Comme les frontières étaient fermées, l’importation de vins étrangers fut stoppée si bien que les consommateurs durent se rabattre principalement sur la production indigène et sur les anciens stocks conservés chez des négociants.

Pour éviter qu’une trop forte hausse des prix ne survienne, la Confédération mit sur pied un organe de surveillance qui contrôlait les dérapages spéculatifs. Toutefois, malgré ses barrières anti-inflationnistes, comme l’offre n’arrivait pas à satisfaire la demande, les vins suisses se vendirent très bien sur le marché indigène, voire à l’exportation, à tel point que, malgré les difficultés de chaptalisation et d’ouillage et leur basse teneur alcoolique, ils étaient vite bus.

1945 dans les mémoires

Cette situation permit à certaines caves d’engranger des bénéfices toutefois rapidement diminués par des investisse­ments nécessaires à l’amélioration de leurs infrastructures.

Du point de vue des récoltes, à part celle de 1940, toutes les autres furent bonnes voire excellentes, à tel point que le mil­lésime 1945 est resté dans les mémoires.

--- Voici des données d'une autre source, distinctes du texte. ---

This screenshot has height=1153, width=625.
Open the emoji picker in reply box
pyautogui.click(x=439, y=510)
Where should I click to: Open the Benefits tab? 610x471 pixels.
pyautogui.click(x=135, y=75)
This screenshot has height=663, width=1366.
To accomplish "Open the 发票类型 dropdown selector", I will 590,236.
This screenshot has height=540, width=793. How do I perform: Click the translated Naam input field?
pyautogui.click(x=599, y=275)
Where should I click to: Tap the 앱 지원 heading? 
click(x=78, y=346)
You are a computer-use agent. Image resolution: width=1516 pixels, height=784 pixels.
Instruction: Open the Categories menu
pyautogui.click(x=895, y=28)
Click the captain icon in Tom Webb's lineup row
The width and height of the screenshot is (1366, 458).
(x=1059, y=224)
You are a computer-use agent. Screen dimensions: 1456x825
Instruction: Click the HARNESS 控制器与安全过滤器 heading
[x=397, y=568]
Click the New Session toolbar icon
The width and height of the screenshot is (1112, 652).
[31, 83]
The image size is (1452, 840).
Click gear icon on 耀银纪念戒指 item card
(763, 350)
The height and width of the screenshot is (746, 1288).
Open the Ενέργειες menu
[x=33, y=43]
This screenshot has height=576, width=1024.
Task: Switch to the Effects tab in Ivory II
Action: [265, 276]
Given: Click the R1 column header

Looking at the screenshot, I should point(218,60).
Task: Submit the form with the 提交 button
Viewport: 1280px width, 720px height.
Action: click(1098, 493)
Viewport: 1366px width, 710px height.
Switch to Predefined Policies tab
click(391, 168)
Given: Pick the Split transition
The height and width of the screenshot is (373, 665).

Ainsi il est possible d’affirmer que la viticulture suisse n’a pas souffert économiquement au cours de ces années-là, même si certaines fois un manque de main-d’œuvre s’est fait sentir. On pourrait même dire que, libérée de toute concurrence extérieure, elle a bénéficié d’un protectionnisme singulier qui lui a permis de se moderniser et d’être performante le jour où la guerre s’est terminée.